The SLORC has always persecuted us, even though we’re just innocent villagers. Even before we were relocated. I had to go work on the railway one time in September 1991. They came and ordered 1 person form every house in the village to go or else pay 600 Kyat. If we couldn’t go or pay, they said they’d throw us in rail for 6 months. We had to walk all the way there and take our own food and tools. At the railway, we had to sleep on the ground on our plastic sheets with another plastic sheet for a roof. It was still raining sometimes because it was the end of rainy season. From 7 a.m. to 4 p.m. every day, I had to load dirt into a basket, then two of us had to haul it and dump it on the railway embankment. I saw the soldiers beat people twice by slapping them in the face and kicking them hard with army boots for not working hard enough. After about a week we finished our assigned part of the embankment, and they sent us all home.
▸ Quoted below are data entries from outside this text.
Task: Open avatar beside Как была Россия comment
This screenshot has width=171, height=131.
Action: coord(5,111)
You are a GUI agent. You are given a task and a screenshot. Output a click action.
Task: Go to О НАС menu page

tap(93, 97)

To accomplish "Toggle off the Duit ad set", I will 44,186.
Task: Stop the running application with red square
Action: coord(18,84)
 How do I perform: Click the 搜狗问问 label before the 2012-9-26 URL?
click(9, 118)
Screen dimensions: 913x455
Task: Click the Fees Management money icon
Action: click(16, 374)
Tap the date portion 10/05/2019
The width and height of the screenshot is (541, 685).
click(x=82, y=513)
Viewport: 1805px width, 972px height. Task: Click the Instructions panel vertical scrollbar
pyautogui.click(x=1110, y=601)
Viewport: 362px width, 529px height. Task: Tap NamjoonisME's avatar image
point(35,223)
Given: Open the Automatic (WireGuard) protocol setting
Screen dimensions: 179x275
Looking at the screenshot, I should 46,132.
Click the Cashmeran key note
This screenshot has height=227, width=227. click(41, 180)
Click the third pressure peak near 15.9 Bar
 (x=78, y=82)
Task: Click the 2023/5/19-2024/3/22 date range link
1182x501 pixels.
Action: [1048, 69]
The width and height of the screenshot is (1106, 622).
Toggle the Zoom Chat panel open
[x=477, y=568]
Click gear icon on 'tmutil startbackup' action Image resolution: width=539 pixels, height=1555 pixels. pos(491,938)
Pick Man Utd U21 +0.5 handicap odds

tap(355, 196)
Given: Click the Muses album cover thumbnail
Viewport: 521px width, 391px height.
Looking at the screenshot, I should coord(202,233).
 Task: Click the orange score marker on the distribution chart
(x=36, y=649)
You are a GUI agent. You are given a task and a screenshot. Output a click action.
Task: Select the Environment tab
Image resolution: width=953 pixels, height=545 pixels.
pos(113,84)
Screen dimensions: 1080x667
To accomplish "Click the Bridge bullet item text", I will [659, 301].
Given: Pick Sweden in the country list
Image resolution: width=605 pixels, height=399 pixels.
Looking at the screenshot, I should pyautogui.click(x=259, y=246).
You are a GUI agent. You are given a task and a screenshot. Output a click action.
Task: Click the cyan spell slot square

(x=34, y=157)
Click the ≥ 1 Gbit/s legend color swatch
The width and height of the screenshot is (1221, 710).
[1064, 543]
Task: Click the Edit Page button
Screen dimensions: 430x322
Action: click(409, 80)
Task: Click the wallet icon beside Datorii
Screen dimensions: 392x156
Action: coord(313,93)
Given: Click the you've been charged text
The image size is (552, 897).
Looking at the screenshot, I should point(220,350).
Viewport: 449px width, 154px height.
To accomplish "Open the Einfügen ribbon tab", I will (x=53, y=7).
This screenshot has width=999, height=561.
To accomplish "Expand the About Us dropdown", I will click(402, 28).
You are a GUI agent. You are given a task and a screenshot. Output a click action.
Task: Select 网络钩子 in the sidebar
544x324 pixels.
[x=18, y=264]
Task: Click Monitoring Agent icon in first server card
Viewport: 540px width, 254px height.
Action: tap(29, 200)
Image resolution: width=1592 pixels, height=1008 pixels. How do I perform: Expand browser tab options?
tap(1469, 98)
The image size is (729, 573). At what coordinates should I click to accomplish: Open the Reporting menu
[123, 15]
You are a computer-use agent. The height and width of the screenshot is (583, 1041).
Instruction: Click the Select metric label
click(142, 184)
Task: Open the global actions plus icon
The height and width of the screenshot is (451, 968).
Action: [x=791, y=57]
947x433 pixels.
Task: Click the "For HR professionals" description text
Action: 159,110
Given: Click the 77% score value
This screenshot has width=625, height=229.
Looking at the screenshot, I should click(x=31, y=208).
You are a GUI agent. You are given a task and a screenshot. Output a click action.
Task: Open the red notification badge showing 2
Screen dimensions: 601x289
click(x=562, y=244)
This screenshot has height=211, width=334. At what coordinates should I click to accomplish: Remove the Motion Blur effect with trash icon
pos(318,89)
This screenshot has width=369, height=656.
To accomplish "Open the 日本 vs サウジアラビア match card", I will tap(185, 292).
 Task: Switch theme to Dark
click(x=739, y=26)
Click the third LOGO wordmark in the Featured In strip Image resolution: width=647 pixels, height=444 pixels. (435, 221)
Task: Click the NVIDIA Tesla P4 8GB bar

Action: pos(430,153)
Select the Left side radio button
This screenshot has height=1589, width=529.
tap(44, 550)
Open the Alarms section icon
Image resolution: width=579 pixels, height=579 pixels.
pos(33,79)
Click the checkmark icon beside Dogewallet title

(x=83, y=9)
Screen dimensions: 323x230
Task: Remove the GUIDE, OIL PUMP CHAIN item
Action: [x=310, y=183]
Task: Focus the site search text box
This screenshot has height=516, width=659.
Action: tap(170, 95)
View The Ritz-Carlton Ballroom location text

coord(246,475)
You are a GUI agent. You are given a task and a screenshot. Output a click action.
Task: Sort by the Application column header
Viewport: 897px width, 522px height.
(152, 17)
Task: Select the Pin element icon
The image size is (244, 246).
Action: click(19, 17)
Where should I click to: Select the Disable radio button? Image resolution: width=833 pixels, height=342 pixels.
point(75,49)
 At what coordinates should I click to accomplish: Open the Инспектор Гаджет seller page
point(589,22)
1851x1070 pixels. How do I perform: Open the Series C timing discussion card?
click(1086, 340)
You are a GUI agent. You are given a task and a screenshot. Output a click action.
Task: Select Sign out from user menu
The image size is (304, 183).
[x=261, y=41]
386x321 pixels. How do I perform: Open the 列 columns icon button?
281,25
Then in the village in January 1992 the soldiers accused me of supporting the rebels, even though they had no reason and no evidence. They took me and beat me for hours. First they interrogated me, then beat me for 5 minutes, then took a short break, interrogated and beat me again, over and over again like that. There were 5 soldiers all beating me at once with sticks, and I kept falling unconscious and then waking up to be beaten again. They broke one of my teeth out with a stick, and they held my head and put a bayonet against my throat and threatened me but I didn’t even know anything. They held me like this for 3 days. The village headman tried to get them to free me, but the officer. Aung Kyaw Oo, wouldn’t let me go until after the headman had gone all the way to Deemawso and got a release order from the senior officer there and even then I was only set free when the headman gave Aung Kyaw Oo two good roosters.

I want to go back to my village, but not without a weapon. That is the only way we can fight the SLORC. If only all of us from my area could get weapons, we could defeat them. I’ve had enough of being persecuted and not being able to fight back.